Given passage -
*****

Do you know more than 80% of goods go in transit worldwide on more than 90,000 cargo ships crisscrossing the world’s oceans? As per popular estimates, there are between 25 to 40 million containers in use and often a very small proportion of these go missing, which is quite a substantial number.
According to a survey, on average an equivalent of 27 containers are lost every day. Why? Well, proper packing, securing containers, and precise weight distribution of the goods aren’t just an art, they are a real technical change for freight management companies all across the globe. Securing the containers and distributing the loads evenly is critical in ensuring the safety of the crew, container ship, and its cargo as well as of the environment and dockers. Sometimes when the weight is unevenly distributed or the cargo isn’t stowed properly or secured well, the containers might collapse due to catastrophic and rare events like running aground or collision.
How do containers get lost in the sea or ocean?
There are many reasons for which containers fall off the ships. Starting from the rough seas and storms to stack collapse, negligence and rare events like collisions can cause containers to fall off the ship. Typically, the shipping company that was hired for freight management takes the responsibility for the fallen containers. But, the shipping company’s liability is confined to a certain amount per kg for the packing unit. To prevent this, the client must be insured against the potential threats.
Why Floating containers a hidden danger?
Typically, most containers sink to the ocean floor once they hit the water. However, depending on the contents, the container might also stay afloat for a few days, weeks, or even months before sinking beneath the surface. For refrigerated containers, this process is even longer because of their buoyant insulation. Why are these containers harmful?

*****

Information given -
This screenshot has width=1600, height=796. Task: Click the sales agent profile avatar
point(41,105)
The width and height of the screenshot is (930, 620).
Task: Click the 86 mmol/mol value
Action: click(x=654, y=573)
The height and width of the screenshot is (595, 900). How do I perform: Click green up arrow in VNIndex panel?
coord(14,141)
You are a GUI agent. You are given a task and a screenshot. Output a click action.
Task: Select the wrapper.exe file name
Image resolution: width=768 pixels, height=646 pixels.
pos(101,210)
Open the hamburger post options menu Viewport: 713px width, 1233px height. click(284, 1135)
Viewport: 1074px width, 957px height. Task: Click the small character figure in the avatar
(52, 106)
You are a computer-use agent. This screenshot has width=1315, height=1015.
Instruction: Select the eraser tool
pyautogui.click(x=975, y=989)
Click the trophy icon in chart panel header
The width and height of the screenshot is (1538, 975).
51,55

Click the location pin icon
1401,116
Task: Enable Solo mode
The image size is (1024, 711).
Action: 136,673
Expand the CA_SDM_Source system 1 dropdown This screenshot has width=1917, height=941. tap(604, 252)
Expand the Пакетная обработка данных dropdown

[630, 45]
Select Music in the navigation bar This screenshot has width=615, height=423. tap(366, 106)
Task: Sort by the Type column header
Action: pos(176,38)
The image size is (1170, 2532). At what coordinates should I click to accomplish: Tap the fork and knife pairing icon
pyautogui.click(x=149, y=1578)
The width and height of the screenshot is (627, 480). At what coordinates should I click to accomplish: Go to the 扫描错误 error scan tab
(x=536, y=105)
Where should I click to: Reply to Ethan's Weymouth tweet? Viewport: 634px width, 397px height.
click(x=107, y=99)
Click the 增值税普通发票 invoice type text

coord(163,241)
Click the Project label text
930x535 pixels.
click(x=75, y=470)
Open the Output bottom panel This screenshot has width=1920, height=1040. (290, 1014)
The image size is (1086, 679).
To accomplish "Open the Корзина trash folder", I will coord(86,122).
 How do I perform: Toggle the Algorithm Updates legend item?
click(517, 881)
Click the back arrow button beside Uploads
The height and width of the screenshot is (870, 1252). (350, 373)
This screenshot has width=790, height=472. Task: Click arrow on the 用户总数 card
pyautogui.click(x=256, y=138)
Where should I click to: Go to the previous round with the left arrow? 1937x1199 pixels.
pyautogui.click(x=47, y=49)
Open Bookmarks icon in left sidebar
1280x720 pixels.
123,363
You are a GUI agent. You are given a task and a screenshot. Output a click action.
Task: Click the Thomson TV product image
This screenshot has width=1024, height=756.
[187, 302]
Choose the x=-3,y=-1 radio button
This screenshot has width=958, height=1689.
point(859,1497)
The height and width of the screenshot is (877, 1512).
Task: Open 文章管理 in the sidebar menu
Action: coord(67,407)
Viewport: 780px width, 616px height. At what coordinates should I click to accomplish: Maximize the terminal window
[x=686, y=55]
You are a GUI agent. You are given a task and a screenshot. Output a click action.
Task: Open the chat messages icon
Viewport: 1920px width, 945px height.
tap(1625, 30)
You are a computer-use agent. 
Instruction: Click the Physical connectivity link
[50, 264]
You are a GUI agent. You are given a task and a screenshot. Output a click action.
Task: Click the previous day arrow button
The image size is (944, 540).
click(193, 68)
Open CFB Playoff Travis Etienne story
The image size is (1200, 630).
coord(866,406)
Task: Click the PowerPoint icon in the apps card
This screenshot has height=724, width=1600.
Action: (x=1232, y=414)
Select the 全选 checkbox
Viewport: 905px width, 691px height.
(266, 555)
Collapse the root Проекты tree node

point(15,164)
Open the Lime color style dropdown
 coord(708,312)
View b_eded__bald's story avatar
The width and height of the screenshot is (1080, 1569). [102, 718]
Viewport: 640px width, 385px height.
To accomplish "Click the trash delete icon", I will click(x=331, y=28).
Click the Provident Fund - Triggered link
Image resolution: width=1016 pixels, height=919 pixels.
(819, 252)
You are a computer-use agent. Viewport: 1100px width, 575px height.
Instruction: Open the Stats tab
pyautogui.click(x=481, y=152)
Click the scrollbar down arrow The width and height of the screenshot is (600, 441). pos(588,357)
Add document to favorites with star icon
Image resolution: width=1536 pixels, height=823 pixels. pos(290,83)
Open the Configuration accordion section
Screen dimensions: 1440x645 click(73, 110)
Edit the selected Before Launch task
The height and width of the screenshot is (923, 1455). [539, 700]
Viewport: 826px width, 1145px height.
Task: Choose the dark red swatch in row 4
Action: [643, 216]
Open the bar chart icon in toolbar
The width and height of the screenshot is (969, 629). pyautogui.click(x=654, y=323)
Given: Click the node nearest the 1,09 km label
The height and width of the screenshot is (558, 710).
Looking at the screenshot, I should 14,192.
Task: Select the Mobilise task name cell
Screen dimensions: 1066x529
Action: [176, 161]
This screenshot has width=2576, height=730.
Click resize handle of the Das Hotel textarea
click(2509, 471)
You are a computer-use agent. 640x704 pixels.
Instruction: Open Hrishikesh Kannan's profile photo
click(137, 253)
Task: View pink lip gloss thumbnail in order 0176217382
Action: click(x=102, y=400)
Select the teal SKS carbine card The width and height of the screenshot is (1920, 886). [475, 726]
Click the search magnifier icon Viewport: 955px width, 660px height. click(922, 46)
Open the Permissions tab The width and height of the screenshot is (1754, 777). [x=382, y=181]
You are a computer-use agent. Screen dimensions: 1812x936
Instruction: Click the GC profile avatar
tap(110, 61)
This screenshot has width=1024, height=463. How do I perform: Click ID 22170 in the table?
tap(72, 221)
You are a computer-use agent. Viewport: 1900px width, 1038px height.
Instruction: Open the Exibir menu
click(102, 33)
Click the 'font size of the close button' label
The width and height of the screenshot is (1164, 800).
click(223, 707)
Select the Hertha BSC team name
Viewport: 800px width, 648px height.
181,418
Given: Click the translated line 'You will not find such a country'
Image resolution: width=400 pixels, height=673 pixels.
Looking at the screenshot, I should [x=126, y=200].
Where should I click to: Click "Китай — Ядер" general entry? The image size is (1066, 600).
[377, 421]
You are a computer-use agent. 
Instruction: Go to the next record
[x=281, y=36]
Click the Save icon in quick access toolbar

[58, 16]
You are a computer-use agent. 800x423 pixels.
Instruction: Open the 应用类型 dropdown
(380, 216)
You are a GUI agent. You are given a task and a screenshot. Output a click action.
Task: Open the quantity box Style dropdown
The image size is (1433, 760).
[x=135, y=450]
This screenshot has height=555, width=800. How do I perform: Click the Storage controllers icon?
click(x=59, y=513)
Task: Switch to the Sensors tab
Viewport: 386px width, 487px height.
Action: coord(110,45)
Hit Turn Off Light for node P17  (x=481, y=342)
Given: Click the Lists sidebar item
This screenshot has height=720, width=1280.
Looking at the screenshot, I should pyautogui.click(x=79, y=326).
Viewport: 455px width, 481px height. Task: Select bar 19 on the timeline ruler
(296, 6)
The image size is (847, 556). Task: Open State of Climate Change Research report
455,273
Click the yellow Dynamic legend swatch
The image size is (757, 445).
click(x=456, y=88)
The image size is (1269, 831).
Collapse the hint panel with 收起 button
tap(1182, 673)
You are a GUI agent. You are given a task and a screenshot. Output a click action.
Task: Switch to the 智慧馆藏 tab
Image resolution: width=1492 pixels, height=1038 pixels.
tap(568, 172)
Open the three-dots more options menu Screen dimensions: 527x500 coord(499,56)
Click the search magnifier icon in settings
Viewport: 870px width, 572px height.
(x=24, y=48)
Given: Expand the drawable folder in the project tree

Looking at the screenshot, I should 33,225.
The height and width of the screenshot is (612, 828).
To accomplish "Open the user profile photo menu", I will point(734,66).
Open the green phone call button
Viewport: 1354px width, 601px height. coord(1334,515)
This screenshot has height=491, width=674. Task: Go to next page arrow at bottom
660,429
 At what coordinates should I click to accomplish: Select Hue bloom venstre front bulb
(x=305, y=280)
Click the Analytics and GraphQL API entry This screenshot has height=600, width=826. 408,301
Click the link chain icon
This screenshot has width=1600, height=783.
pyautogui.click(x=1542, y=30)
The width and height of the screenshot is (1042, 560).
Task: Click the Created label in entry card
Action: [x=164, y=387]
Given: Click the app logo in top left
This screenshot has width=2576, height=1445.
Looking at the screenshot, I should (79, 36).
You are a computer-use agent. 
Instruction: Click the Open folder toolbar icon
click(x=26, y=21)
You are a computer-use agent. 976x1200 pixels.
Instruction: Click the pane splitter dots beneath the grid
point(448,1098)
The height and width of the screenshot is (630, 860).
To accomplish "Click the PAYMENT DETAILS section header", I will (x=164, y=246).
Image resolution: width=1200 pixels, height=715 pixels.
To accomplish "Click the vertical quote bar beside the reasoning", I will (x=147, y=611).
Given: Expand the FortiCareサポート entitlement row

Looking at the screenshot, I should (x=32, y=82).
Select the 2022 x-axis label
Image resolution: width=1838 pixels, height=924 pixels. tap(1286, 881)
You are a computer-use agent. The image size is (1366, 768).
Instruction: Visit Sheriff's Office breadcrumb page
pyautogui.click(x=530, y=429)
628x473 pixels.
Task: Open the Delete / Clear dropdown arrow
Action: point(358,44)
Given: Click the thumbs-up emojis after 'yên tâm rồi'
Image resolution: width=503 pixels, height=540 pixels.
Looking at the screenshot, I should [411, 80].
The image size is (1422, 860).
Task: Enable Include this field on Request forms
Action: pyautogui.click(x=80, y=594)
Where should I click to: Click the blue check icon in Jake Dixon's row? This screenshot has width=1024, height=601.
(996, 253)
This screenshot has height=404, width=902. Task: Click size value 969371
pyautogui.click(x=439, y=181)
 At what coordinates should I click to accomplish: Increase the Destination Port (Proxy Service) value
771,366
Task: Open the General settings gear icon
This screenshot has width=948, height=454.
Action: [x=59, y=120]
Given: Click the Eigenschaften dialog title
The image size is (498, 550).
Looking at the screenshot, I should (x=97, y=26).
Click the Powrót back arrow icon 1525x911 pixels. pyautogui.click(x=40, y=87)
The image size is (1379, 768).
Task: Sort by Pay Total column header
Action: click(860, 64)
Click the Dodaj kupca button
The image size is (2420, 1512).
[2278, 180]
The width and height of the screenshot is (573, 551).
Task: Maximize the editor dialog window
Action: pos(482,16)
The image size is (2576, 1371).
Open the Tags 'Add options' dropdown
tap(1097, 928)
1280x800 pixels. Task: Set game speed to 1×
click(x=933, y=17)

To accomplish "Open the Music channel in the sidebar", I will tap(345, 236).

*****

Brief A - According to the passage on lost shipping containers, how many containers are lost every day on average?
Brief B - Carry on the passage about lost shipping containers from its last sentence.
The records are not needed for this.

Exercise answer A - An equivalent of 27 containers are lost every day on average.

Exercise answer B -
Well, the floating containers are a threat to the environment. According to the estimates of marine biologists, there are around 12,000 containers floating around the world’s seas. The number is quite alarming and the unidentified floating objects pose a significant threat to the relatively smaller ocean-going vessels like fishing boats and yachts. The danger of collision for these smaller UFOs is quite high as sailors don’t see these boxes until the very last minute. The ship’s radar cannot help either and you can regularly see reports of collision as well as stricken yachts that need to be salvaged.
What can be done?
From the environmental or safety standpoint, the containers should be most stringently handled during the freight. However, if you look from the economical side, losing a container can be heartbreaking. That’s when insurance can come to the rescue. It can cover not only damage/loss, but it can also keep you prepared for the incurred losses that are waiting at bay.